Rico said:
I knew you guys would have to move onto something new after you were each proved wrong about concessions/strikes/collapse
This isn't anything new. Some/many of us have been asking what the company was going to do
besides come after labor for well over a year. And you have to ask some fundamental questions about how the company intends to reduce non-labor costs or improve revenue; for example:
* If rolling the hub at PHL reduces costs, it should do so independent of lower wage rates. But why has it taken so long to begin fixing PHL, considering that AA rolled its two largest hubs long ago and Delta is managing to reschedule ATL in a matter of months?
* If systemwide GoFares are revenue-positive, they will add revenue regardless of labor cuts. If they are revenue-negative, they will decrease revenue with or without paycuts.
* Given how Independence Air has struggled in its attempt to be a low-fare carrier using RJ's, how exactly will US Airways be different in its mad rush to add more and more high-cost regional jets?
* How exactly will US Airways reduce its astronomical non-fuel, non-labor CASM to compete with the LCC's and the rest of the industry?
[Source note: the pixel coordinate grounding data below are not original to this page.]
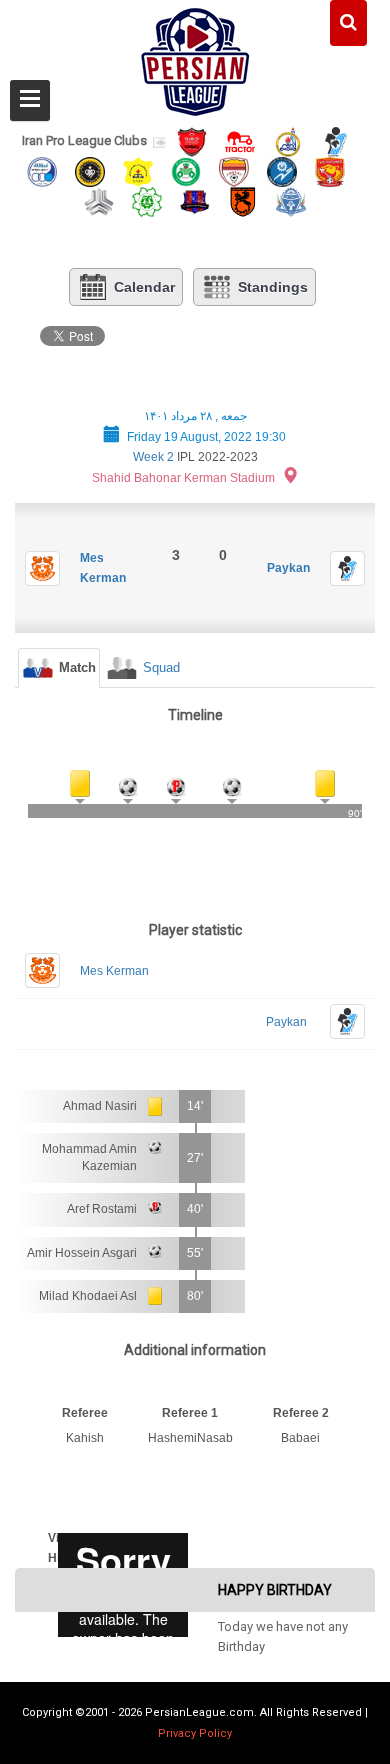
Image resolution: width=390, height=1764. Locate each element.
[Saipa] (99, 201)
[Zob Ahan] (186, 170)
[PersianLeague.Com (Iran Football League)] (195, 57)
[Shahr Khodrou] (330, 170)
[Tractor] (240, 140)
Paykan (288, 568)
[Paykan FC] (336, 140)
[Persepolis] (192, 140)
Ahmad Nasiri (100, 1106)
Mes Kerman (114, 971)
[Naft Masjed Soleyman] (288, 140)
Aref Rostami (102, 1209)
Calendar (144, 287)
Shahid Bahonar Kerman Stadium (183, 478)
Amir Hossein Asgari (82, 1253)
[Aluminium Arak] (291, 200)
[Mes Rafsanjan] (243, 200)
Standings (273, 287)
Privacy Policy (195, 1733)
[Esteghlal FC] (42, 170)
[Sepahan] (90, 170)
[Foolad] (234, 170)
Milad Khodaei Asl (88, 1296)
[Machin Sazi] (147, 200)
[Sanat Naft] (138, 170)
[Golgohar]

I will add the transformation of our company to te list after iit is accompished as well...
I'd be happy to eat my words if US Airways management pulls off a real transformation rather than bumping along for a few more years like TWA. TWA struggled for years in spite of its CASM (and pay rates) being one of the lowest among the network carriers.
My point still stands, the Legacies are in no position to respond, the LCC's only have a finite amount of growth they can accomplish before the year's end, and right now we are in a good position to change things for the better.
How exactly do the other legacies need to respond? AMR has about $3 billion in cash and equivalents; they can likely afford to lose some money on 5-10 routes out of MIA if they see it as being strategic. But the scope of what US can do at FLL is going to be severely limited by the facilities there for years -- assuming the focus city succeeds and you don't have B6 or NK deciding to take some of your traffic on the Caribbean/Central America routes. What would you envision as being Delta's "response?" They've already rolled out SimpliFares systemwide, so their response to systemwide GoFares would be what, exactly?
Southwest has 29 net aircraft coming this year. JetBlue has 22 aircraft joining its fleet. AirTran has 21 aircraft being delivered in 2005. Spirit has A321's coming, and Independence (if they survive) has A319's arriving. Delta will redeploy at least 12 757's to Song. All in all, at least 75 (and probably closer to 100) additional airliners will be joining the fleets of the various LCC's with a significant presence in US Airways' core East Coast market. Sure, that's a "finite amount of growth," but how much do they need to grow in order to make life difficult for US as it's just emerging from bankruptcy protection?
Change takes time, and money. We have to be careful with each. But over the year I think (once again) you guys will be eating your words regarding U's chances.
Wait and see.
You're absolutely right, and I will be the first to admit I'm wrong if indeed I am in the long term. But, I'm going to hazard a few guesses regarding the future based on the company's agreement with the ATSB. They're required to have at least $341 million in unrestricted cash on June 30; let's assume everything goes great and they're $100 million over the covenant. Let's also assume they get $250 million in equity investment from an investor. That gives $691 million in unrestricted cash -- right around what's owed to the ATSB. One would assume that there will continue to be restrictions on the company's cash balance, giving little room to maneuver even outside of bankruptcy. Southwest is going to be adding flights in PIT, and I have to believe that jetBlue and AirTran will be making things difficult for a reorganized US. Unless the airline's transformation is more dramatic than has been revealed to this point, I cannot see how it all turns out well. Call me a naysayer if you want.
Go ahead and prove me wrong. Don't just say that Citigroup and Govco are backing the plan; they took over the ATSB-backed part of the loan which means they have no risk. Don't tell me that Bombardier and Embraer are backing the plan; Bombardier's in trouble itself and the planes were built and sitting on a ramp in Canada. The E170's had been built and were sitting on a ramp in Brazil. GECAS has a significant interest in US Airways surviving simply because having 280 airframes all hit the market at once would be a serious blow to leasing rates worldwide. Heck, they're helping Indy, too. How does US get its CASM down to 9 cents when the non-labor, non-fuel CASM is over 5 cents?
My guess is that all I'll get in response is personal attacks.